It’s a miracle I’m alive today. Addiction caused me to go from middle-class county worker with a family, mortgage, and little league obligations to street addict hustling for the next fix. My experience resembles millions of others, revealing a dark and desperate climate where it is far too easy to get high and extremely difficult to get sober.

Just a few years ago, I was addicted to heroin and living on the streets of the Tenderloin, San Francisco’s most notorious drug and homeless district. The effort underway to recall District Attorney Chesa Boudin is due, at least in part, to his abject failure to grasp the aspects of addition and, in turn, his inability to address his city’s humanitarian crisis.

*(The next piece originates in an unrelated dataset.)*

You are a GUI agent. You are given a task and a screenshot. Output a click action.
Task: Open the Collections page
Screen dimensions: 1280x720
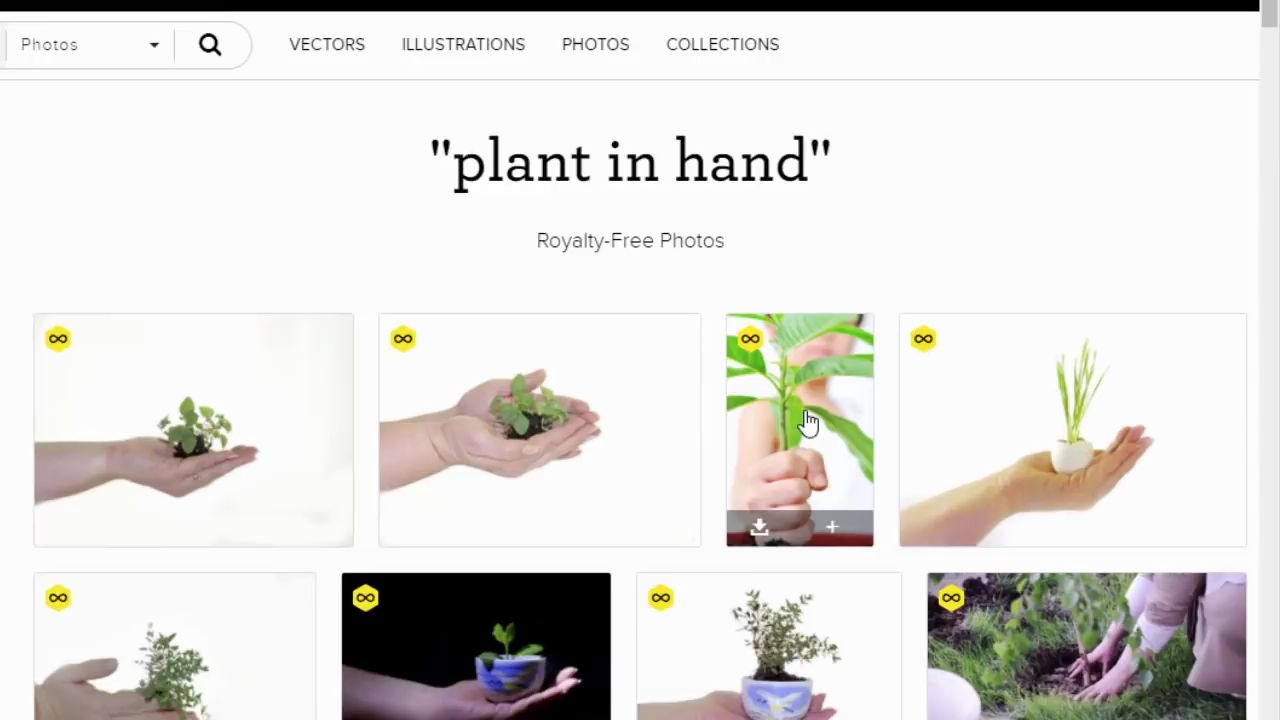pyautogui.click(x=722, y=44)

Illicit fentanyl hit San Francisco in 2018, and related overdose deaths immediately spiked. From 259 that year to 713 in 2020, the city is on pace to notch 1,000 deaths in 2021. This death toll exceeds that from COVID-19. The sharp assault on one’s senses of masses of addicts sprawled out destitute, impoverished, and comatose in their own filth should elicit mercy and support. Yet there’s no urgent response.

As of today, the San Francisco Department of Public Health sanctions only 35 detox beds for its population of 800,000, where at least 25,000 are identified with substance abuse disorder. These 35 beds are a small part of the 486 total treatment beds available for detox, residential treatment, and step-down programs.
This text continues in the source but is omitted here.